5 January 2022

Research pick: Digital music - "Innovations in digital technology and creative destruction in the music industry"

The digitalisation of the music industry has been massively disruptive, to say the least. From the studio mixing desk to the world of downloads, nothing has caused more friction and more opportunity. Indeed, access to music has never been easier nor has the ability for musicians to reach an audience.

Writing in the International Journal of Indian Culture and Business Management, researchers in India discuss the dismantling of long-standing practices to make way for innovation in terms of Schumpeter’s “creative destruction”. They examine how innovation across the music industry has ultimately increased productivity. They ask whether the creative destruction of analogue technologies paved the way for the new digital world. This fits neatly with their assessment of the Indian music industry, which they explain was one of the largest producers of music cassettes in the 1980s.

“With peer-to-peer networks and social connectivity new ways to create and promote music evolved. Middlemen could be laid off. The creations of artists reached the final consumers through costless digital transmissions,” write Bindu Balagopal of Victoria College, Palakkad, and Chacko Jose P. of Sacred Heart College, Chalakudy, Kerala, India.

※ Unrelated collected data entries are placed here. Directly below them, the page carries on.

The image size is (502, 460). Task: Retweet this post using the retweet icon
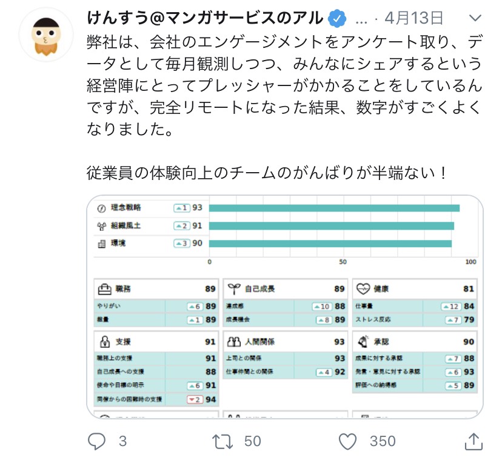(x=222, y=441)
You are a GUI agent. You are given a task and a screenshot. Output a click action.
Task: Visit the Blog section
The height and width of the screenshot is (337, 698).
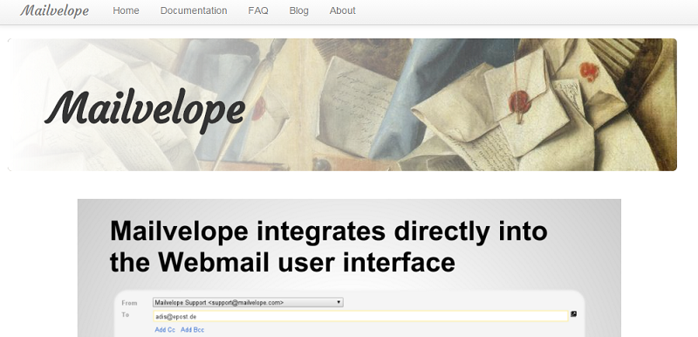tap(298, 10)

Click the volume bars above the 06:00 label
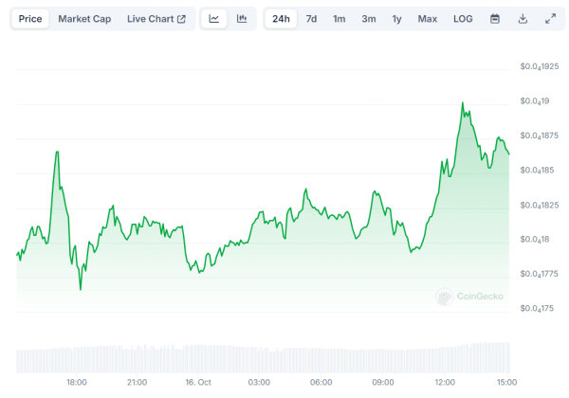[321, 358]
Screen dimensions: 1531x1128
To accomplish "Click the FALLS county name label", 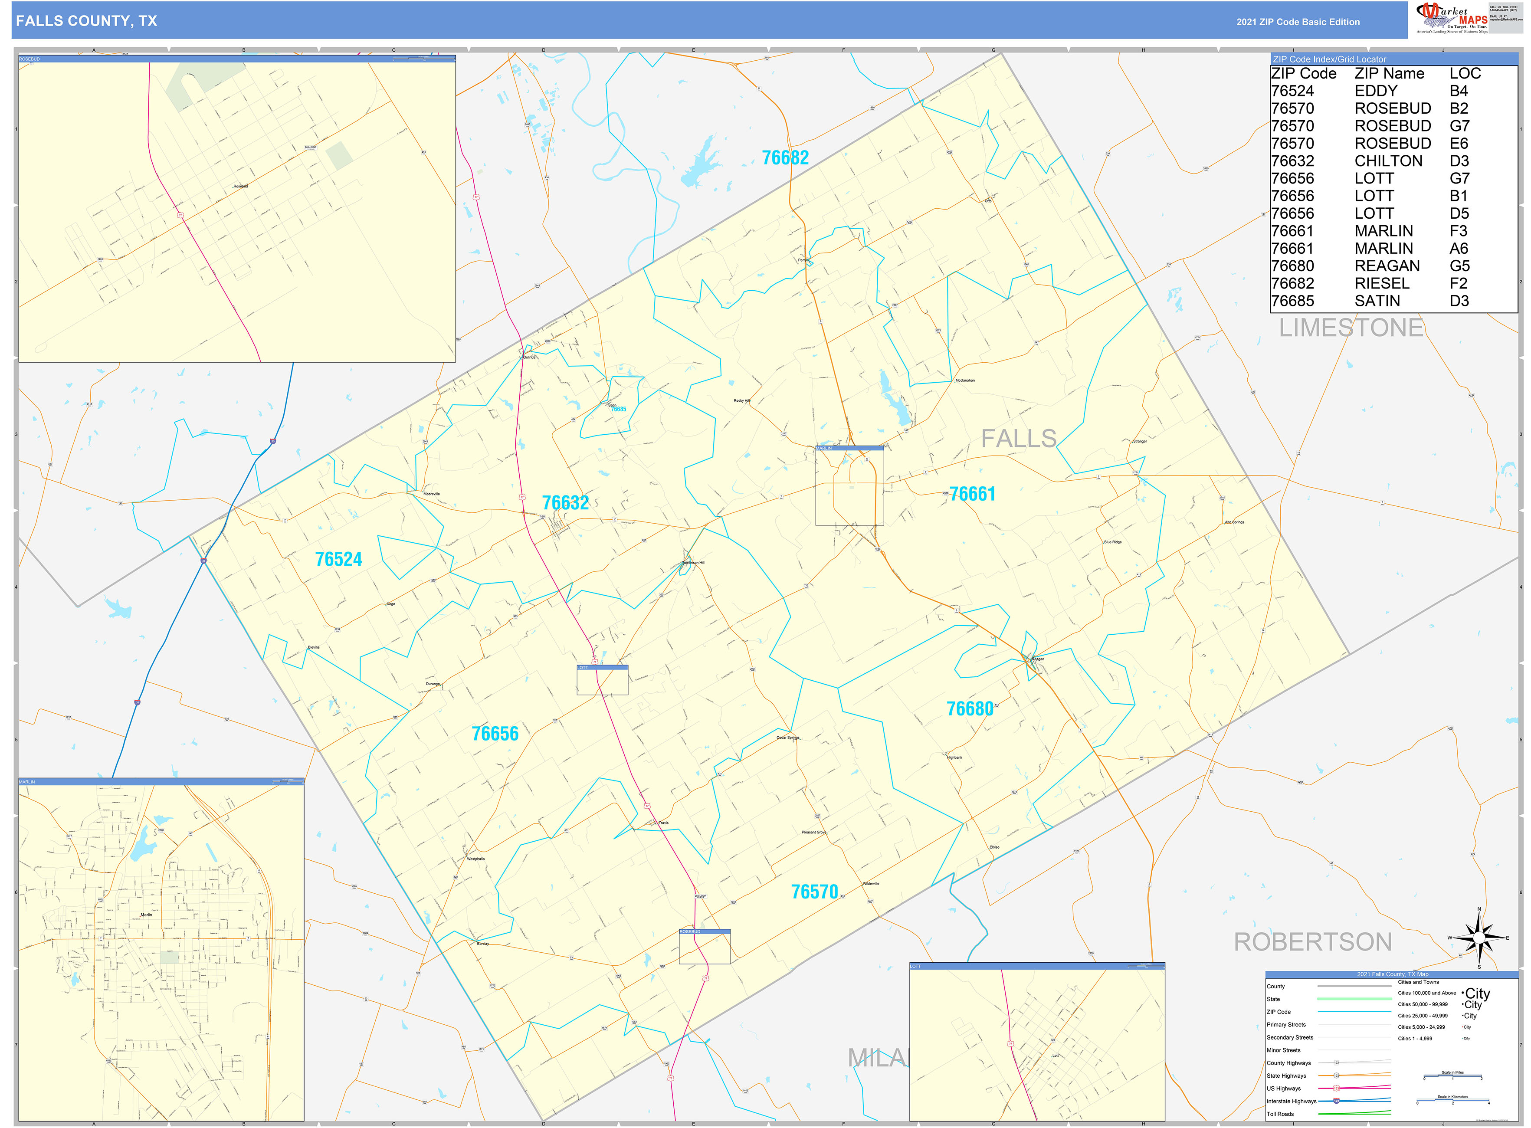I will click(1019, 438).
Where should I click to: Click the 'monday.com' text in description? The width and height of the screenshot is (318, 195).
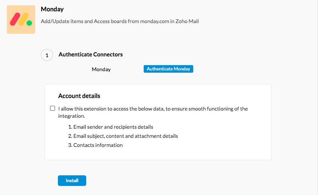155,21
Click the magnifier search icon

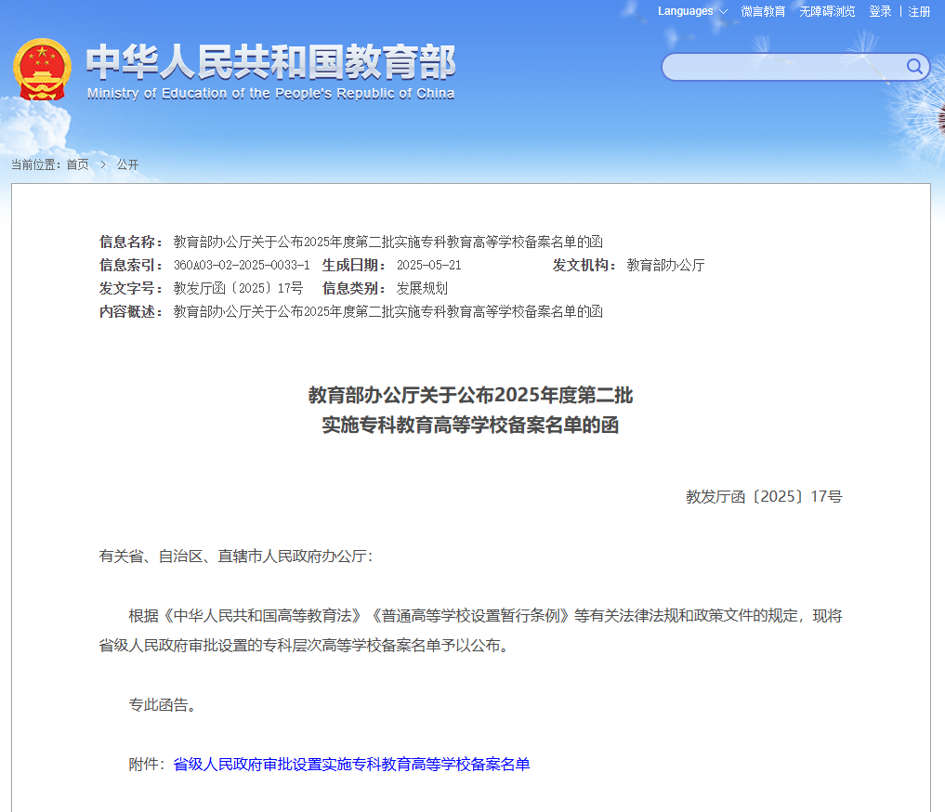click(x=914, y=66)
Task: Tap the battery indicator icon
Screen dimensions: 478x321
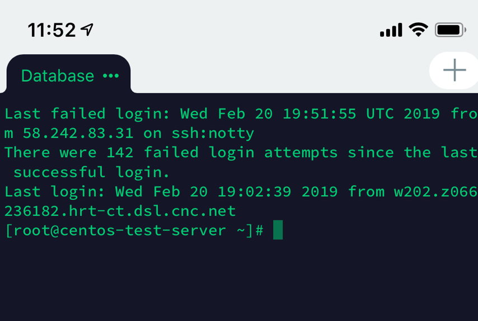Action: point(450,30)
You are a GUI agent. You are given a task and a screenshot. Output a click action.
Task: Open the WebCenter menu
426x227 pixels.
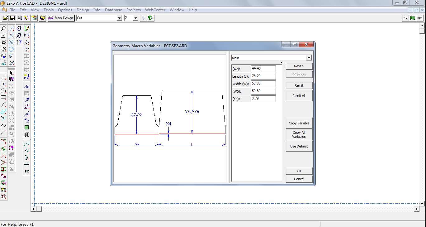[x=155, y=10]
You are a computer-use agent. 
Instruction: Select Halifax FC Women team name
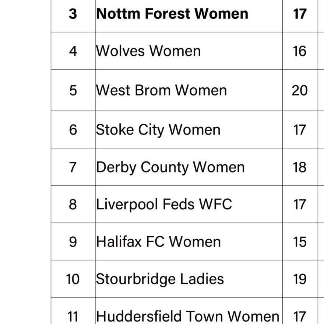(158, 242)
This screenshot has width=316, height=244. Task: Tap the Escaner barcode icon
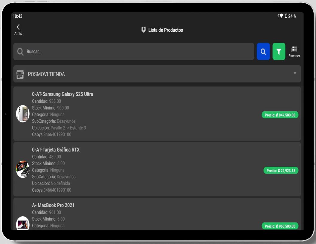pos(294,51)
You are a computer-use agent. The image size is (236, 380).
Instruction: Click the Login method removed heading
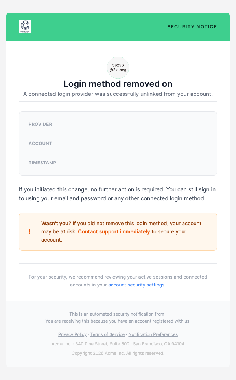click(118, 84)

The team has found that small, independent record companies are currently thriving. “The resilience of supply and a boom among fringe suppliers in spite of falling industry revenues is consistent with a process of creative destruction in the context of radical technological change,” the team adds. The researchers point out that the music industry has evolved significantly since the early days of printed sheet music to the world of digital downloads. “Developments in the music industry have been many and varied and have kept pace with the technological changes happening all over the world,” they conclude.

Balagopal, B. and Jose P., C. (2021) ‘Innovations in digital technology and creative destruction in the music industry’, Int. J. Indian Culture and Business Management, Vol. 24, No. 3, pp.303–318.